I quit Mail, went to that Mail directory, and renamed those two files by prepending an "X" to their names (I could have just dragged them to the trash). When I restarted Mail (without rebooting or doing anything with iSync or the Sync preference panel), it recreated the AvailableFeeds file, but did not go into the loop that had previously caused it to run out of memory. Mail is sitting at about 65MB for me at this moment.

So, if you see the Mail application growing in size until it aborts, it appears that the most direct fix is to quit Mail and delete the ~/Library/Mail/AvailableFeeds and ~/Library/Mail/AvailableFeeds-journal files.
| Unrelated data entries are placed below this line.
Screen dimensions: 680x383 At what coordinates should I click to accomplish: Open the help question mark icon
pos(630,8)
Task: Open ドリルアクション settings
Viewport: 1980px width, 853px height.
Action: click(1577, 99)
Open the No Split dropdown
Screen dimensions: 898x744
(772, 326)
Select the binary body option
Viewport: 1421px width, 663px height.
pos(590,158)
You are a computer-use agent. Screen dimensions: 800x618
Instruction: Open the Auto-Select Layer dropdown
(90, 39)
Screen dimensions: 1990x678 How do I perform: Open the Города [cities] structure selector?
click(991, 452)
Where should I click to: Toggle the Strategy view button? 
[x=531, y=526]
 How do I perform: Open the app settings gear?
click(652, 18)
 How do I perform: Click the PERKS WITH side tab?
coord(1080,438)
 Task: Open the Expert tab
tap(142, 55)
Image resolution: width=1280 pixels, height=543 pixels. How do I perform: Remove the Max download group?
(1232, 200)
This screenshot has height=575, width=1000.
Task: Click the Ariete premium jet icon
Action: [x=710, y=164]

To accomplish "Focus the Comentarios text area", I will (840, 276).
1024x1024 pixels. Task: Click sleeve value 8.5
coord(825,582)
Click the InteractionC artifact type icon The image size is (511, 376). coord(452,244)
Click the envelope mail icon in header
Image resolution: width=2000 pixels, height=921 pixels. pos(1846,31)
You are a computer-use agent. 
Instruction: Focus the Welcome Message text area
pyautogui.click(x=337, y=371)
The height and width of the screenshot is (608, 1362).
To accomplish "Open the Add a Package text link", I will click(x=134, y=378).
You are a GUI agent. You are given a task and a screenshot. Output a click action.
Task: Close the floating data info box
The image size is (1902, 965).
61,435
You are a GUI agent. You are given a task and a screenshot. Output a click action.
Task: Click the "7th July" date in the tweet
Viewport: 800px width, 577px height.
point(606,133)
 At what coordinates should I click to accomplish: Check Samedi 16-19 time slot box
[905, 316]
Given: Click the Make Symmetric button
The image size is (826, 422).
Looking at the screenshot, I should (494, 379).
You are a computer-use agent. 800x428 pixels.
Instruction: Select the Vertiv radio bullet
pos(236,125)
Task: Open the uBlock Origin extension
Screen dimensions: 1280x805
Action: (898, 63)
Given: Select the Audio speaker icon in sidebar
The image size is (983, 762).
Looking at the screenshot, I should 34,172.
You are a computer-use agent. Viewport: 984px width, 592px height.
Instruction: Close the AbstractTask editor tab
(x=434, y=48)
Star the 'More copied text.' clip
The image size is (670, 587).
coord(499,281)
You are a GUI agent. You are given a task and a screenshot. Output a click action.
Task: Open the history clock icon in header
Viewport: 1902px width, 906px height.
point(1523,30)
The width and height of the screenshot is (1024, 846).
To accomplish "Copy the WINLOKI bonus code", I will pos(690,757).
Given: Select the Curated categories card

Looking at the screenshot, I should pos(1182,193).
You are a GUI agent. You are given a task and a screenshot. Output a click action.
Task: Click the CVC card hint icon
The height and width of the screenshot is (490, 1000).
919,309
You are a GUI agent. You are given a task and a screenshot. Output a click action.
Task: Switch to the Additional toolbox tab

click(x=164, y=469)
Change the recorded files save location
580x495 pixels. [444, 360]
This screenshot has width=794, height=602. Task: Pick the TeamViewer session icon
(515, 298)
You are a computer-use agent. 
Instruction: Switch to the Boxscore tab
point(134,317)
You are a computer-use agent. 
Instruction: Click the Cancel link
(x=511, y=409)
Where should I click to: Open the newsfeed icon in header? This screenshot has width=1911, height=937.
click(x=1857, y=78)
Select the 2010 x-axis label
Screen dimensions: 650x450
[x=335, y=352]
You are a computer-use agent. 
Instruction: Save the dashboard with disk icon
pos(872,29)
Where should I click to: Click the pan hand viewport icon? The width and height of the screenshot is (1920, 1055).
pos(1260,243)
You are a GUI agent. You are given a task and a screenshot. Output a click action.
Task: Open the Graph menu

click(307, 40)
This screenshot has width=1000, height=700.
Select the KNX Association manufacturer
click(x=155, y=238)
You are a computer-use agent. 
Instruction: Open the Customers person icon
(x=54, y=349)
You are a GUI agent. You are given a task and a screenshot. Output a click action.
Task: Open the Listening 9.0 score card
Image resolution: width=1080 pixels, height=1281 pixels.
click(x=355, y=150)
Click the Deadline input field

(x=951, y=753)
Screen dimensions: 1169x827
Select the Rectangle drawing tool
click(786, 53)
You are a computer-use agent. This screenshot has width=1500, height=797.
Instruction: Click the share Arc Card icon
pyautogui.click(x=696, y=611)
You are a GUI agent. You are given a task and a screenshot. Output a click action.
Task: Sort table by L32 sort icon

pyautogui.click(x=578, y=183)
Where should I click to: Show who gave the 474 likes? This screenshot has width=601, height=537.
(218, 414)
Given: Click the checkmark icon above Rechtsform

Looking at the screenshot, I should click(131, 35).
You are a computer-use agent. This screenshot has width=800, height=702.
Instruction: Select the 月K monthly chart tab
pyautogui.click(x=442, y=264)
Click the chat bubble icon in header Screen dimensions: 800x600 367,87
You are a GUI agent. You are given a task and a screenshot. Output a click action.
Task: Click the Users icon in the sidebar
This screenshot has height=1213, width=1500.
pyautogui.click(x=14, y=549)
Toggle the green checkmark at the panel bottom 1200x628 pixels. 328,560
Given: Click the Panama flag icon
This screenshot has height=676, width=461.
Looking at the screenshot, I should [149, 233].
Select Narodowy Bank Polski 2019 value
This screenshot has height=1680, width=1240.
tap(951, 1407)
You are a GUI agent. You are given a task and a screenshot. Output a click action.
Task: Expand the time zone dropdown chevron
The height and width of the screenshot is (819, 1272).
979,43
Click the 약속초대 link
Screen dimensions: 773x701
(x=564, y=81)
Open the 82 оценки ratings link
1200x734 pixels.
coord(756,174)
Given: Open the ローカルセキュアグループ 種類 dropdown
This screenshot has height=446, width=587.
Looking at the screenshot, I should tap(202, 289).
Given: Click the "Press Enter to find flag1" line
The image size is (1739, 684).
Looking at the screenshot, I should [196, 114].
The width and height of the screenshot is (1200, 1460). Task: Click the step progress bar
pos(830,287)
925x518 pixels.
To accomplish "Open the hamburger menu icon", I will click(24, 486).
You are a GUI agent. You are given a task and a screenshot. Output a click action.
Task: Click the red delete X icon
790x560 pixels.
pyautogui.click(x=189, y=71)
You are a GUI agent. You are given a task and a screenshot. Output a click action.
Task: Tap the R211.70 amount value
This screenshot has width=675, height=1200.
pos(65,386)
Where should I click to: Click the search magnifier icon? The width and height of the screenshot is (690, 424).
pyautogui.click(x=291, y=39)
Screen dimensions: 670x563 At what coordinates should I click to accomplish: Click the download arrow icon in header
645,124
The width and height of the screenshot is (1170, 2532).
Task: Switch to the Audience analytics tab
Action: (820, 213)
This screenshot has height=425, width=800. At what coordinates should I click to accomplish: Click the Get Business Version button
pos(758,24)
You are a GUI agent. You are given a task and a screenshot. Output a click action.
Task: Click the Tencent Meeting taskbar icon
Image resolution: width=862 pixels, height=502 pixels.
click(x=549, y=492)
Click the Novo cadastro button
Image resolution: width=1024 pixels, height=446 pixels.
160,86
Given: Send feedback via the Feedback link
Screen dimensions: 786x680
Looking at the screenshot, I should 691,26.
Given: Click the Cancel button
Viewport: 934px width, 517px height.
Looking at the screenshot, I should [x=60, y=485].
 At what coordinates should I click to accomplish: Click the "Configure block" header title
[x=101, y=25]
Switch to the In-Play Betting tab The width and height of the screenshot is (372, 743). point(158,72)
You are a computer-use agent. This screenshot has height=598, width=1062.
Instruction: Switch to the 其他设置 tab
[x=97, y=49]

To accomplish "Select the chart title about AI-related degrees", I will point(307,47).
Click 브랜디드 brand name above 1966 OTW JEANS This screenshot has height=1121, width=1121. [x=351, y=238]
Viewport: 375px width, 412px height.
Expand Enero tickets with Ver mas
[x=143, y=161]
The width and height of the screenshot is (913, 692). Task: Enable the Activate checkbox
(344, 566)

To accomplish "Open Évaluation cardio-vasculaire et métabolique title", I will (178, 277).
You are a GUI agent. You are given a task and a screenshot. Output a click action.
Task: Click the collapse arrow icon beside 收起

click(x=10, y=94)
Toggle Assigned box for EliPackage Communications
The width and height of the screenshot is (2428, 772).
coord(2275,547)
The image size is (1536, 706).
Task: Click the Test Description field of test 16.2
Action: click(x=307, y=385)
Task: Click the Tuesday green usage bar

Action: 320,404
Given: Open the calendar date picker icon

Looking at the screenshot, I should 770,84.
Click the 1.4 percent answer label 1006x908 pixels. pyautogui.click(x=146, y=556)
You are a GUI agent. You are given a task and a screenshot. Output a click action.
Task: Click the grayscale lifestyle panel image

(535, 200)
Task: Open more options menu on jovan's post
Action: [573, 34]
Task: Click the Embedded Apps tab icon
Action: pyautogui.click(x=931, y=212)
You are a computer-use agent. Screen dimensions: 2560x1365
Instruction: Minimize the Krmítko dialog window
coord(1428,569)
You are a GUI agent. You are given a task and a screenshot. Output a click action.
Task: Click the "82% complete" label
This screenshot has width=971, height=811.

No reboots or other actions are required.

I hope this helps somebody - this was pretty frustrating for me.

Apr 16, 2010 7:50 PM in response to jimglidewell

Yeah, I've been having this runaway leak problem with mail intermittently for about the last six months. It seems to surface about every couple of weeks, persists for a day or two and then mysteriously goes away. Now, considering that I am trying lots of fixes, it is easy to fool yourself into thinking that the problem went away because of something you did, i.e. safe boot, etc. So I am reading these "fixes" everyone posts rather skeptically. (Though, if they have worked for you and permanently resolved your trouble, then good for you). But, NONE of them have worked for me.

I ran fseventer, (cool utility, by the way) but did not see the same suspicious behavior. Just the same, I tried hiding the AvailableFeeds files and restarted mail, memory leak still there. But that got me thinking... I took a look at my RSS feeds section while mail was open and realized, that I had about 30 feeds, some with a huge number of posts (many hundreds). So I DELETED all of those with >20 posts. Wasn't reading them anyway. Restarted mail.

Whoa!!! Problem apparently solved. But I've been fooled before. Still, this is the most immediate resolution I've experienced, so I will keep an eye out and see if the monster resurfaces.

If this doesn't work, I'm thinking maybe I need to burn some incense and find some other way to appease the memory gods. Hopefully it won't come to that.